>>>

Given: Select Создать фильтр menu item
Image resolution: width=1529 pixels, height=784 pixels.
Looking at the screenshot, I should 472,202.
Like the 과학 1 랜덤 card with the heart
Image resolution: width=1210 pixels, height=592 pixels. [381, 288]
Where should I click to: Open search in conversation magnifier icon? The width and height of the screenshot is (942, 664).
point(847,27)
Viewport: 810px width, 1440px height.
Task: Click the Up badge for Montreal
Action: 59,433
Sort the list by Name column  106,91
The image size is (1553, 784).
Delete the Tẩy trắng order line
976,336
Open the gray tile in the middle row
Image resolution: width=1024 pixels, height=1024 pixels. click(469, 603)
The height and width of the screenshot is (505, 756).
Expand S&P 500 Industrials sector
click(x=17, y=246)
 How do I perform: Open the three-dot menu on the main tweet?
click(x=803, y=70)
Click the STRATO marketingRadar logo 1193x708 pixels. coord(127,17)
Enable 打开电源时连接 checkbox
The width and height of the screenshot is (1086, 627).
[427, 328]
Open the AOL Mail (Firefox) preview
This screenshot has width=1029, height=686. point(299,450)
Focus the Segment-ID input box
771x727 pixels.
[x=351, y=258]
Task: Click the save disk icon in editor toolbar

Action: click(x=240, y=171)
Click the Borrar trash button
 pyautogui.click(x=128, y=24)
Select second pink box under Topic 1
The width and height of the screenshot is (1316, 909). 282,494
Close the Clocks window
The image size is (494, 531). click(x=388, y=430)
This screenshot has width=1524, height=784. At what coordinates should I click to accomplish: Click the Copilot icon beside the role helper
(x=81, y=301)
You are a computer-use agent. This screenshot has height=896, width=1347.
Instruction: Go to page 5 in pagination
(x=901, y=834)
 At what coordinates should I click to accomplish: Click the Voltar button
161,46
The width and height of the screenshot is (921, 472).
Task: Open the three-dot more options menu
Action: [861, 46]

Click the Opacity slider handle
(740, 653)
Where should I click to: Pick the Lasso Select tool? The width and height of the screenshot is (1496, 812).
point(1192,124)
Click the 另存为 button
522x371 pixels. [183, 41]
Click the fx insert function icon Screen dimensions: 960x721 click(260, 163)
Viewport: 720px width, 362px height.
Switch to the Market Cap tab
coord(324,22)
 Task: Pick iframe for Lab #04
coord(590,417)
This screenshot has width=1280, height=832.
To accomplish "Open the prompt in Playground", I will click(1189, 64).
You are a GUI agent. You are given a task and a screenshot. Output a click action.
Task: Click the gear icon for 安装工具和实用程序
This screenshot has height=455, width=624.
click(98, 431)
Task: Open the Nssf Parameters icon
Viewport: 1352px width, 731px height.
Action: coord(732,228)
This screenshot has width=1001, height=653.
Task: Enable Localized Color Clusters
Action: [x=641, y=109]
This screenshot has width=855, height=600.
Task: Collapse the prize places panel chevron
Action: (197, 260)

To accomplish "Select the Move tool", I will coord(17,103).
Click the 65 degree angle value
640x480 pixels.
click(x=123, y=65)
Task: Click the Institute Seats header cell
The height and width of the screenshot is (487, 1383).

<<<

What needs to be done:
When the line with "Switch to the Market Cap tab" is reached in the data above, start copying there, and copy each line exactly until the line with "Task: Open the Nssf Parameters icon" has been copied; copy nothing else.

Written solution:
Switch to the Market Cap tab
coord(324,22)
 Task: Pick iframe for Lab #04
coord(590,417)
This screenshot has width=1280, height=832.
To accomplish "Open the prompt in Playground", I will click(1189, 64).
You are a GUI agent. You are given a task and a screenshot. Output a click action.
Task: Click the gear icon for 安装工具和实用程序
This screenshot has height=455, width=624.
click(98, 431)
Task: Open the Nssf Parameters icon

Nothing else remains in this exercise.